### Aim of the exercise
Rewrite the items below, putting "screen capture" wherever "screenshot" appears and leaving everything else untouched.

### Data excerpts
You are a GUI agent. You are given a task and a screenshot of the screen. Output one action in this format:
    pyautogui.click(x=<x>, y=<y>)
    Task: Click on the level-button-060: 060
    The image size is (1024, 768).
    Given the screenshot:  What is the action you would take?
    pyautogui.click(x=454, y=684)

### Response
You are a GUI agent. You are given a task and a screen capture of the screen. Output one action in this format:
    pyautogui.click(x=<x>, y=<y>)
    Task: Click on the level-button-060: 060
    The image size is (1024, 768).
    Given the screen capture:  What is the action you would take?
    pyautogui.click(x=454, y=684)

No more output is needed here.